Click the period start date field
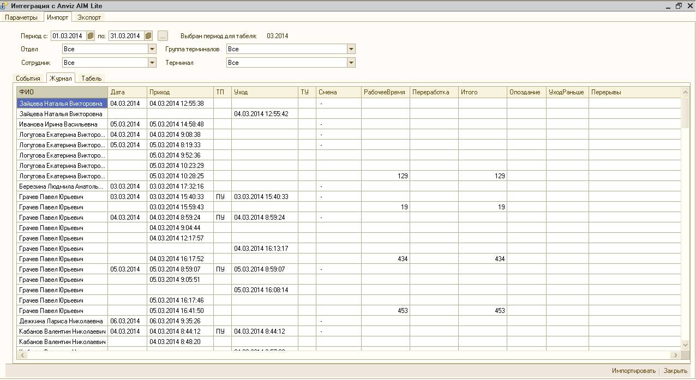click(68, 36)
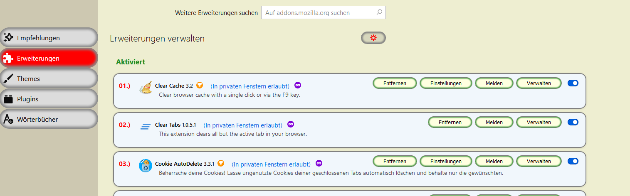
Task: Go to the Plugins section
Action: click(x=49, y=99)
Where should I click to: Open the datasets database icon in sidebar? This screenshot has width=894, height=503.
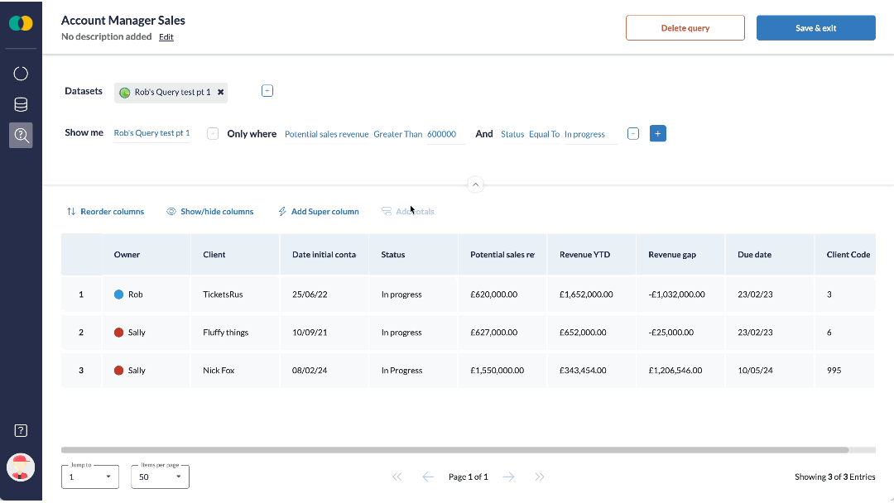21,104
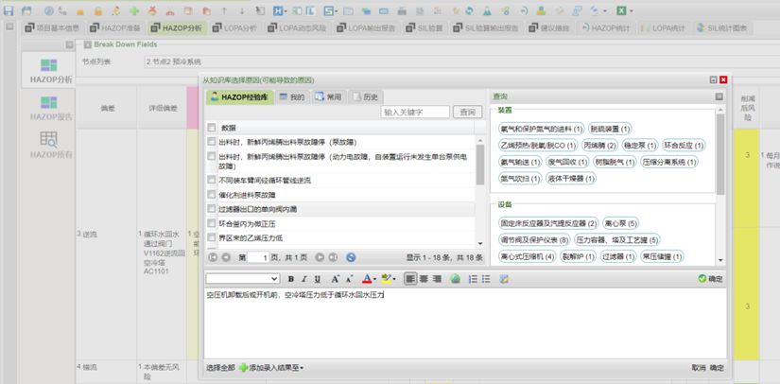Click the 输入关键字 search field
This screenshot has width=780, height=384.
click(415, 112)
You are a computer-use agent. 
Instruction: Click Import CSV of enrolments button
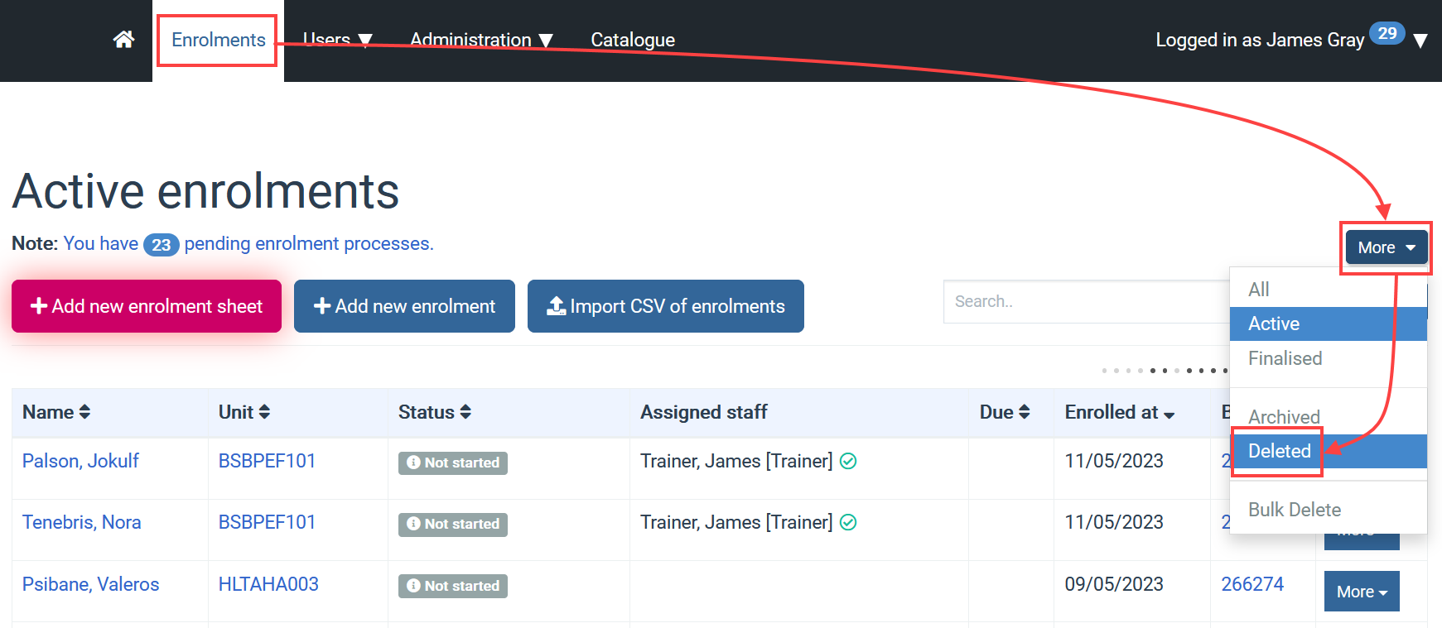[x=665, y=306]

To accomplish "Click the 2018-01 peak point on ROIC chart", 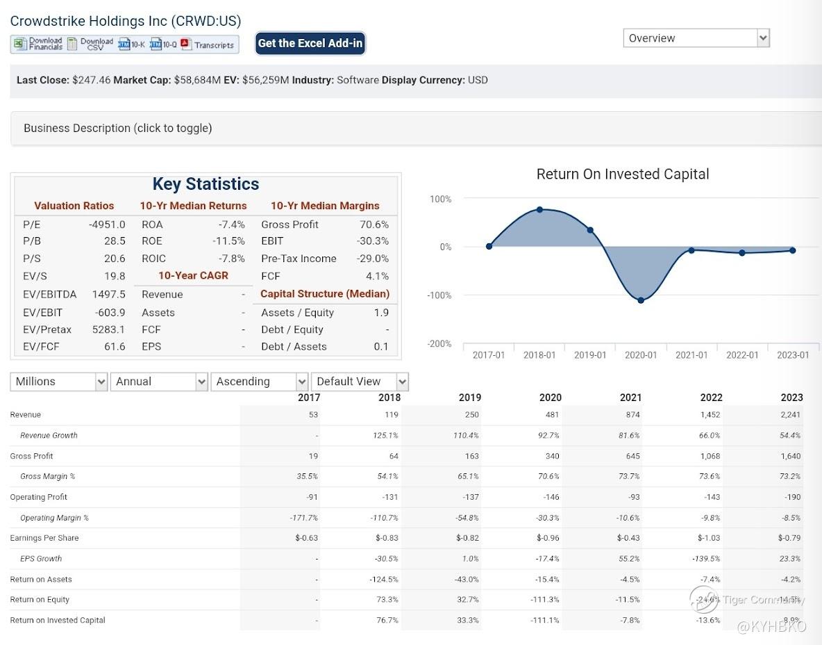I will (x=540, y=209).
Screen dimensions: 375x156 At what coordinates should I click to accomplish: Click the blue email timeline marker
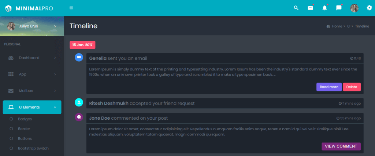pos(79,58)
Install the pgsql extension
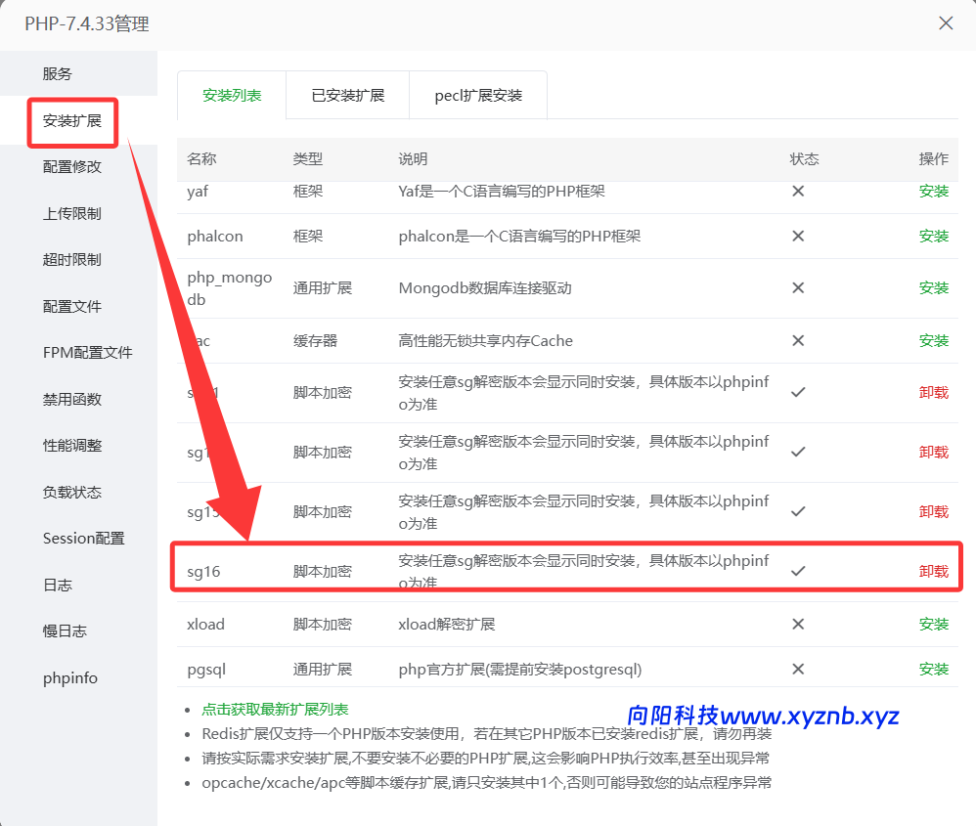 click(x=933, y=669)
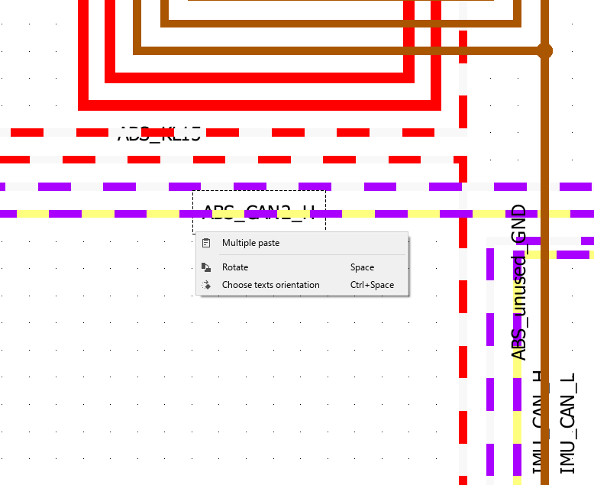Image resolution: width=594 pixels, height=485 pixels.
Task: Click the selected ABS_CAN2_H text label
Action: (x=259, y=211)
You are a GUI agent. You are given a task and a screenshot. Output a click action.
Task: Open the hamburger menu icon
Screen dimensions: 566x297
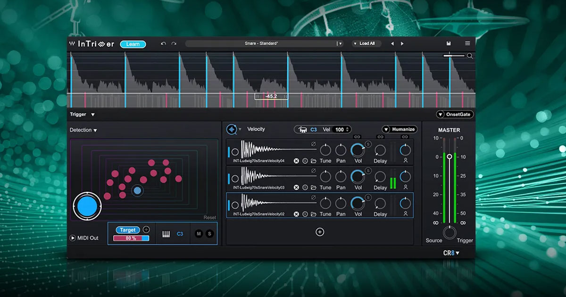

++++++++++++++++++++

EXERCISE BRIEF -> Which of the lines above include the word "agent"? Copy each of them.

FINISHED EXERCISE ->
You are a computer-use agent. 
You are a GUI agent. You are given a task and a screenshot. Output a click action.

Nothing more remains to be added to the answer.